Cloning ensures that the new instance is installed and configured exactly like other instances in the enterprise topology. Cloning is the process of copying an existing installation to a different location while preserving its configuration and deployments. Enterprise Manager's cloning wizard automates the duplication of application server installations; specifically, the directories where the Oracle homes reside. Its "multicasting" capability also helps you create multiple clones on multiple target hosts in a single operation.
Using a direct link to Oracle MetaLink, Enterprise Manager proactively and regularly retrieves the list of critical patches that have to be applied on Oracle Application Server installations. Enterprise Manager also analyzes the data center environment and notifies you of patches that are applicable to their application server instances. All other patches can also be manually found in the context of a specific target. You can also automate the application of patches using robust job system infrastructure. You can apply the patches instantly or schedule the application in the maintenance window while backing out Oracle Application Server instances in the maintenance window.
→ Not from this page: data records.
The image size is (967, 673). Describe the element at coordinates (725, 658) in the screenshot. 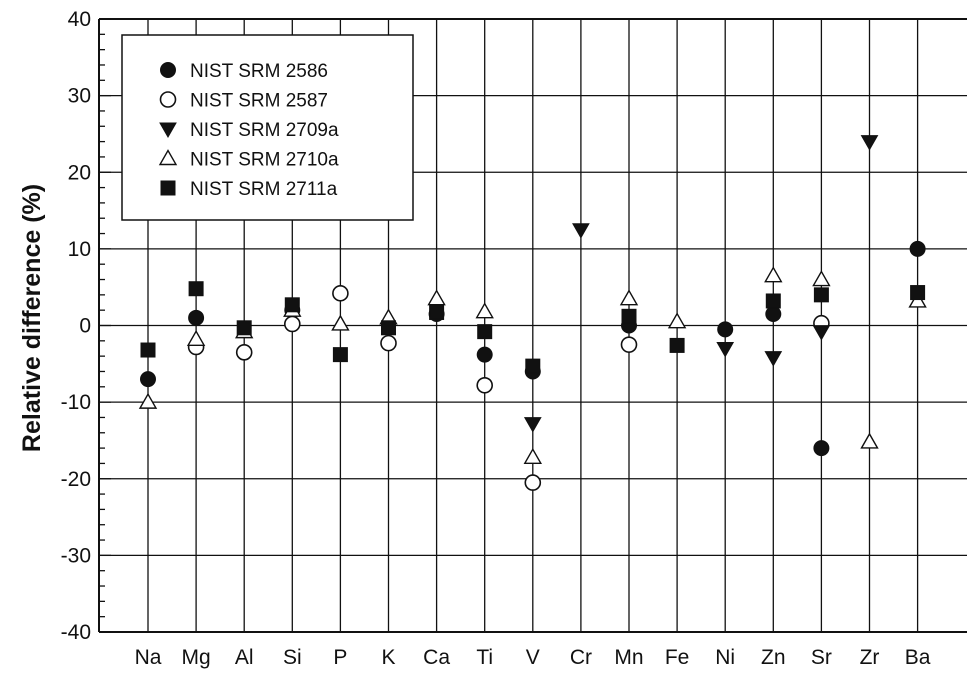

I see `x-tick-label: Ni` at that location.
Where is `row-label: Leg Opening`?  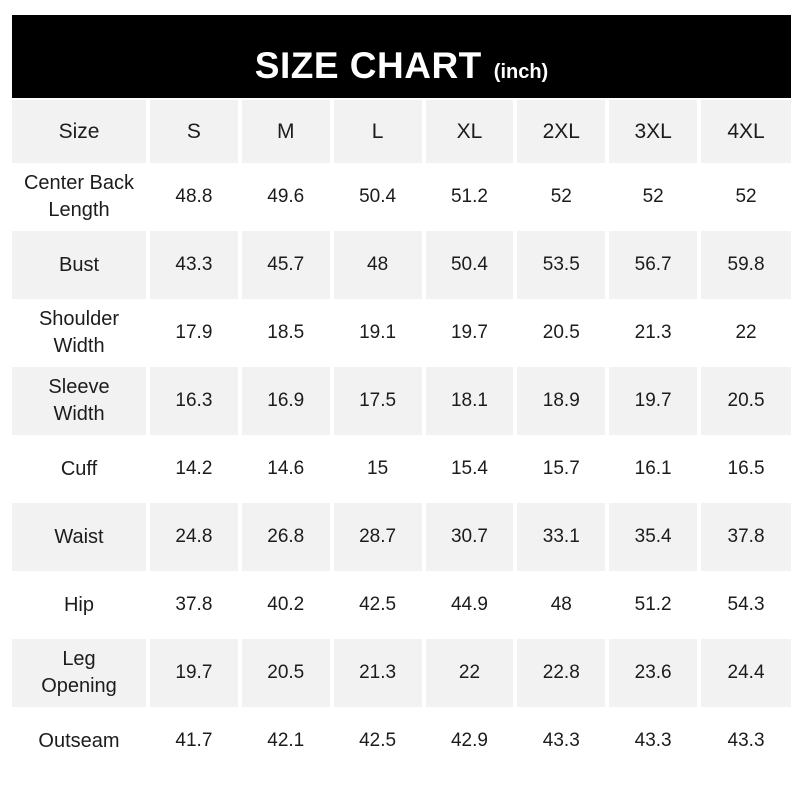 row-label: Leg Opening is located at coordinates (80, 673).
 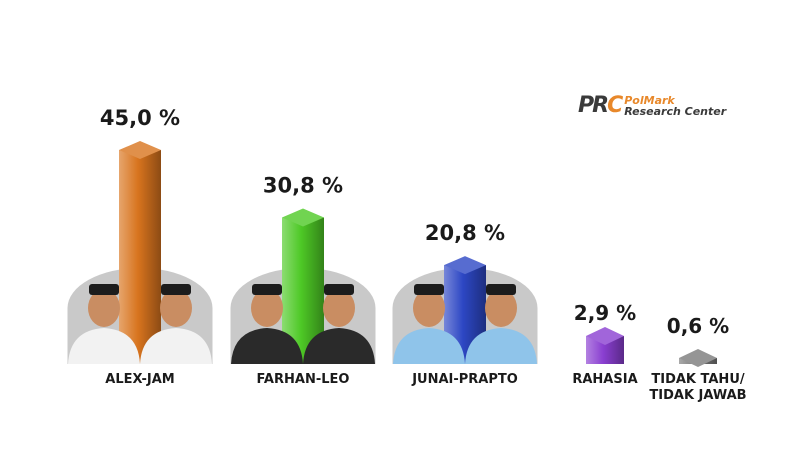 I want to click on logo-line-2: Research Center, so click(x=676, y=111).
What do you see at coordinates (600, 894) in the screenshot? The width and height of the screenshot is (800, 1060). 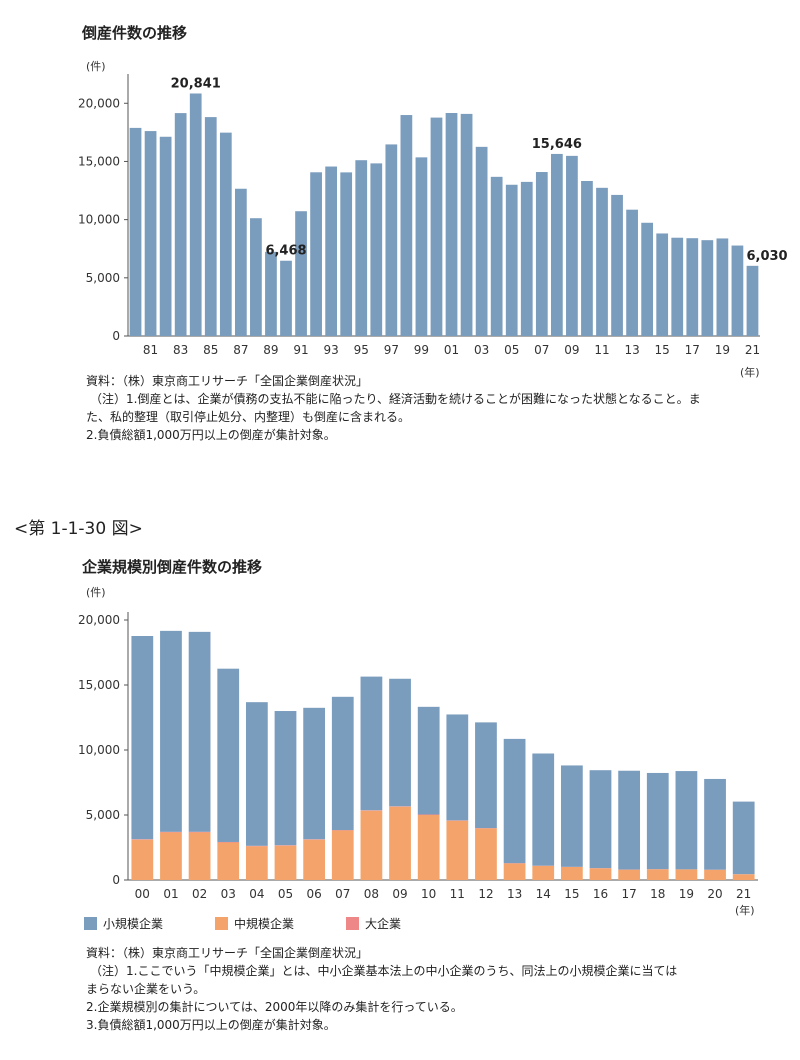 I see `chart2-x-tick-label: 16` at bounding box center [600, 894].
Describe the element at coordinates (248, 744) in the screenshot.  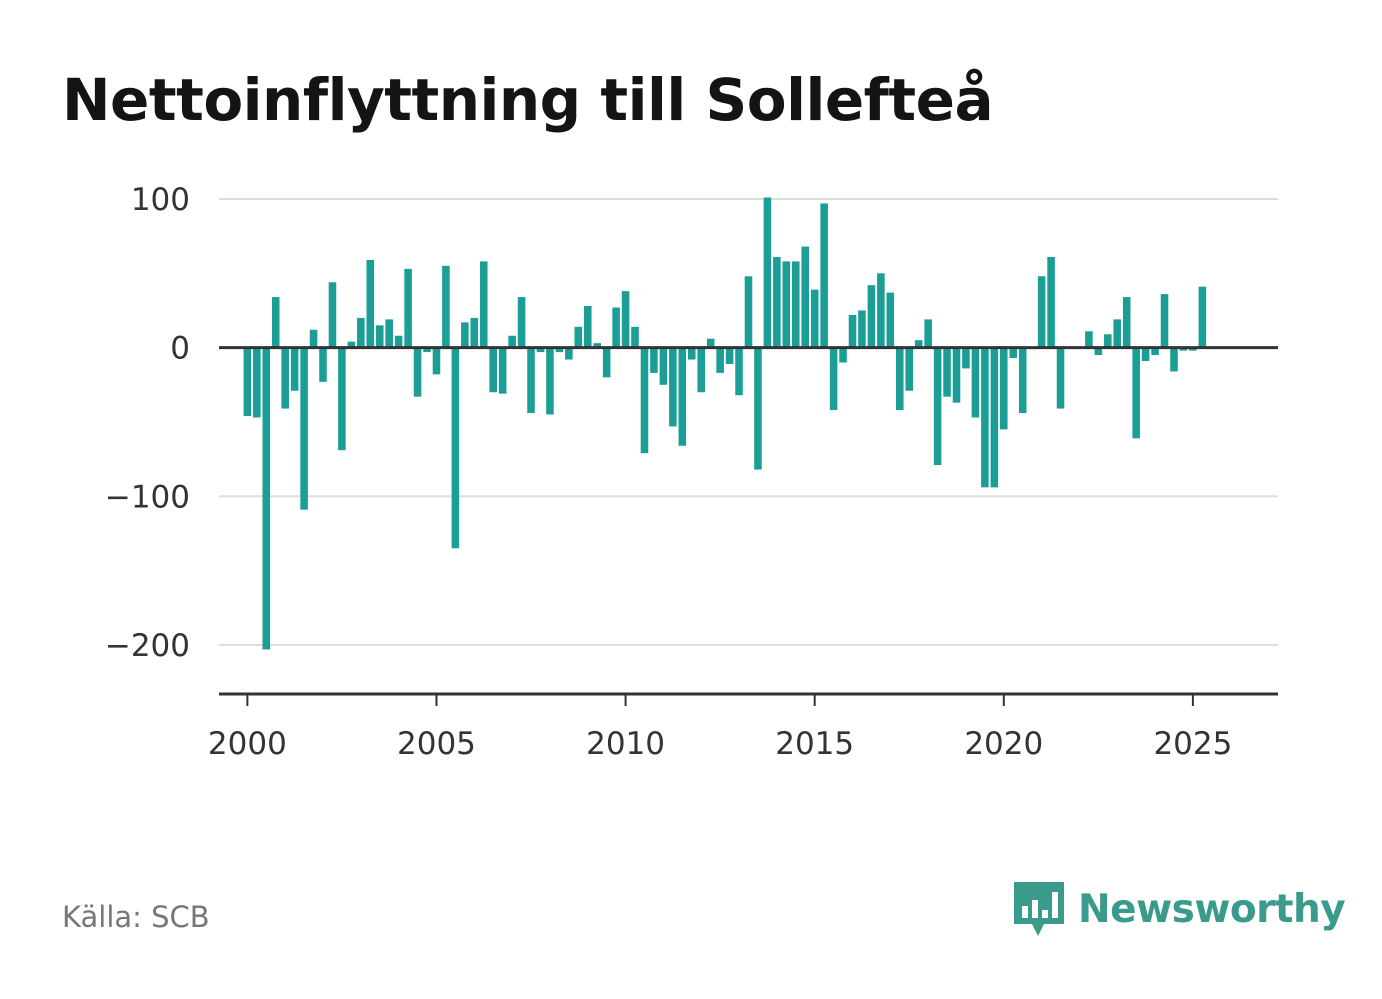
I see `x-tick-label: 2000` at that location.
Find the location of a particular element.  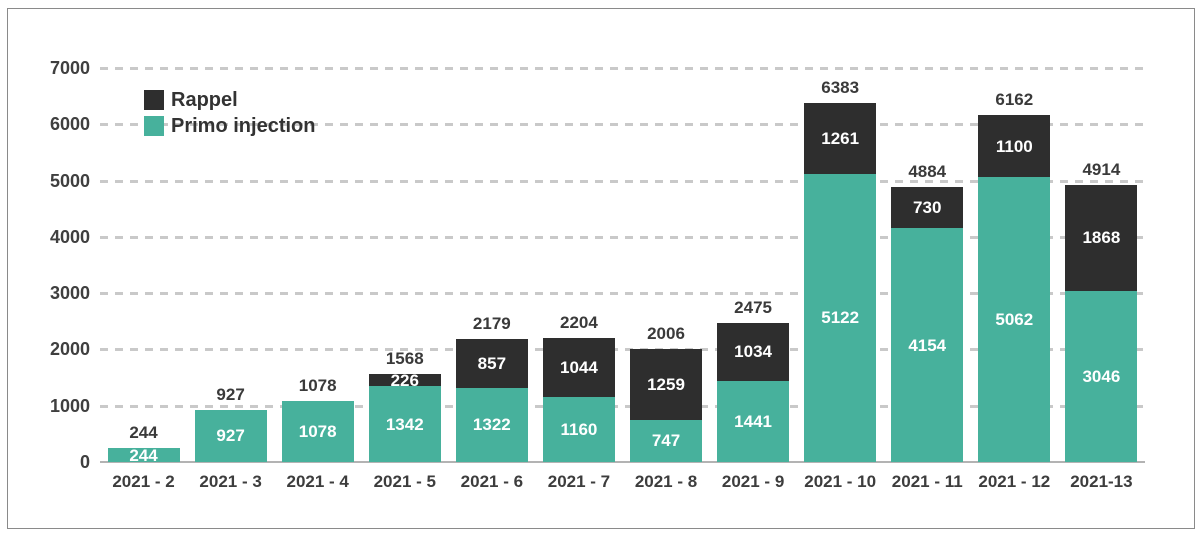

rappel-segment: 857 is located at coordinates (492, 364).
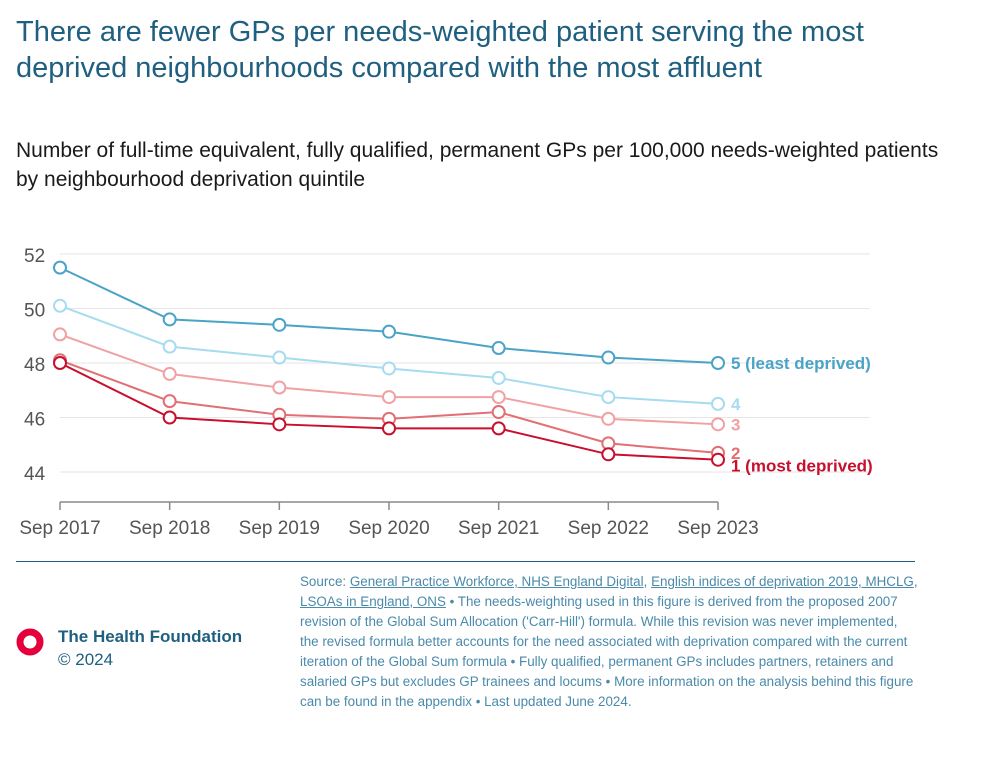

Backup and recovery refers to the various strategies and procedures involved in guarding against hardware failures and data loss, and reconstructing data should there be a loss. A comprehensive backup strategy should involve a coordinated approach to backing up your entire application server environment, including the middle tiers and the Application Server Infrastructure Oracle homes.
Enterprise Manager helps you manage the backup and recovery of a single application server or a group of application servers.
Using Grid Control, you can:
Schedule backups.
Restore application server backups for recovery.
Display the status of backup jobs.
Display the status of recovery jobs.
Configure the required settings for backup.